Reading text:
──────────
You May be a Target of Espionage

As a Traveler, Why Should You Be Concerned About Espionage?

First, your employment with a cleared defense contractor (CDC) gives you actual and/or potential access to information of value to foreign governments. Foreign intelligence services will perceive you this way, whether you agree or not.

Second, when you travel, you are most vulnerable to the devices of a foreign intelligence service. You are in their country. They control it. Even in countries with a long democratic tradition, the local intelligence/security services can control much of your environment – it is to their benefit.

Such As?

Intelligence Services may:

  • Surveil your movements
  • Surreptitiously enter your hotel room or other quarters at will
  • Tap your telephone and fax machine
  • Arrange audio and video coverage of your hotel room, conference room, dining facilities, and in some cases, local restaurants
  • Monitor your conversations and behavior through interpreters and tour guides
  • "Bug" selected seats of national airlines
  • Download information from your laptop computer or other electronic information devices


These intrusions can be as extensive as the foreign intelligence service’s determination to learn about you while you are in their country.

Who is Most Likely to Be Targeted?

Some factors that increase the possibility that you, or any other person, will be targeted and assessed include:

  • Your access to information, people, or places of active intelligence interest
  • Overseas locations where foreign intelligence operatives can gain access to you on the home turf
  • Work in a position or geographic location in the U.S. where it is easy for foreign nationals to gain access to you
  • Ethnic, racial, or religious background that may attract the attention of a foreign intelligence operative


It is important to note that all the above factors that increase the chances of a person selected or initial targeting and assessment are circumstances you have little or no control over.

Most foreign contacts are perfectly legitimate and well meaning. Your ability to recognize the few who are not will help you avoid problems. It will also help your security officer help others avoid problems.

Pre-travel briefings inform individuals about what to guard against and what to expect when travelling to sensitive foreign countries. They are important for your personal safety as well as the safety of the information you carry. The Research Security Compliance Office (RSCO) can provide you with helpful tips for making sure that you are keeping yourself safe and protecting the information you hold.

The post-travel debriefing allows security personnel to learn from your experiences while on travel, and use that information to enhance the effectiveness of future pre-briefings. Because U.S. citizens are often targeted by foreign intelligence services, it is necessary for you to be aware of the tactics used to obtain information. You are encouraged to talk to your FSO about the details of any unusual events encountered while on foreign travel.

As an employee of a CDC, your actions matter. Your attention to counterintelligence concerns and your proactive approach in sharing information with your FSO will determine how well your interests, and our national security, are protected. The more information you have regarding elicitation methods and recruitment precautions the better protected you are against possible foreign intelligence threats.

What are the methods used by foreign intelligence services to obtain information from US travelers?

  • Elicitation: An effort in which a seemingly normal conversation is contrived to extract information about individuals, their work, and their colleagues.
──────────
From the text about espionage risks for travelers, extract word for word the passage that opens with "Some factors that" and closes with "no control over.". The lines that come after this have no connection to the text about espionage risks for travelers.

Supplied data:
──────────
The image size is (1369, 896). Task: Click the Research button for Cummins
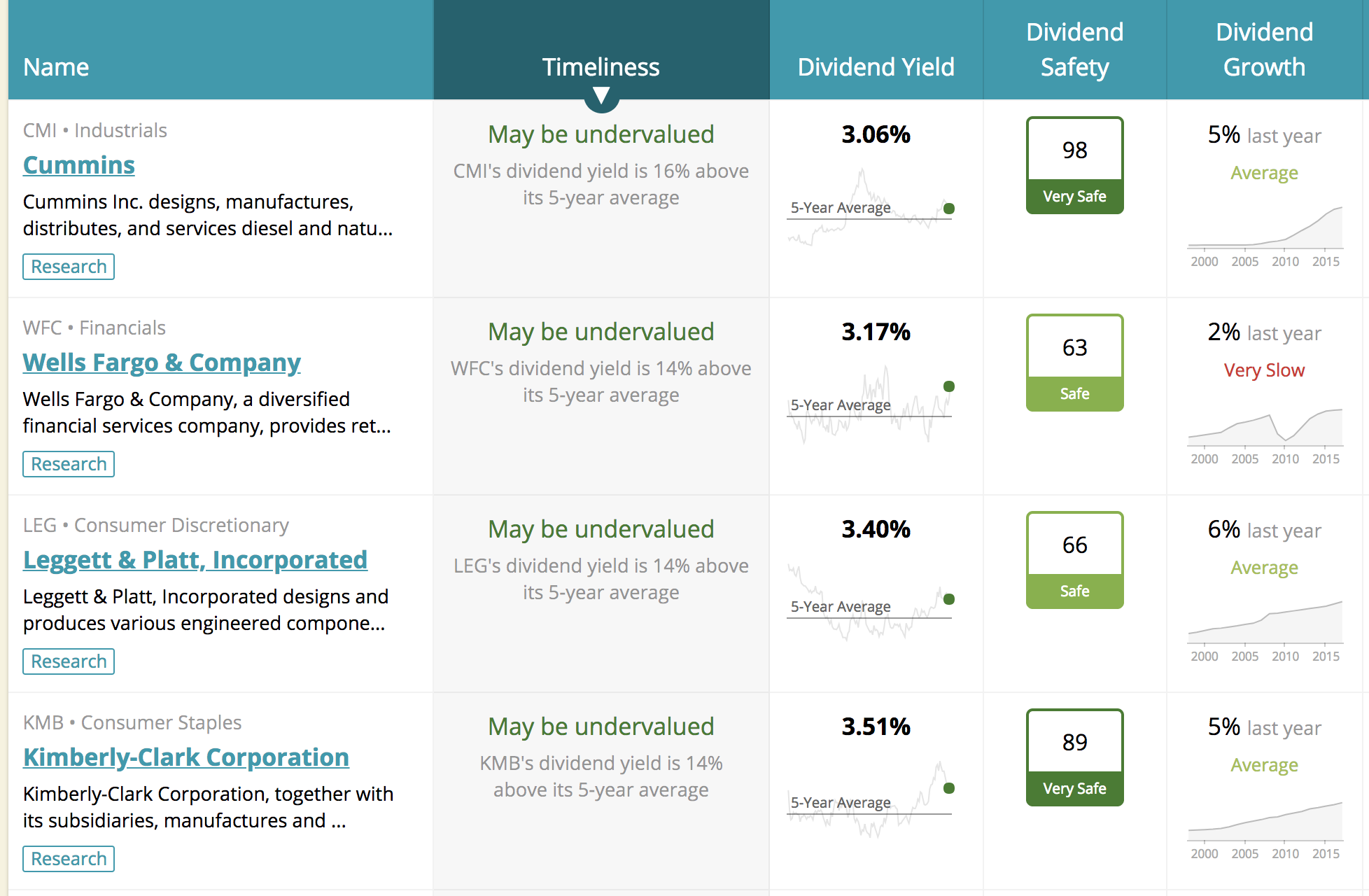(x=69, y=267)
──────────
Answer space:
Some factors that increase the possibility that you, or any other person, will be targeted and assessed include:

  • Your access to information, people, or places of active intelligence interest
  • Overseas locations where foreign intelligence operatives can gain access to you on the home turf
  • Work in a position or geographic location in the U.S. where it is easy for foreign nationals to gain access to you
  • Ethnic, racial, or religious background that may attract the attention of a foreign intelligence operative


It is important to note that all the above factors that increase the chances of a person selected or initial targeting and assessment are circumstances you have little or no control over.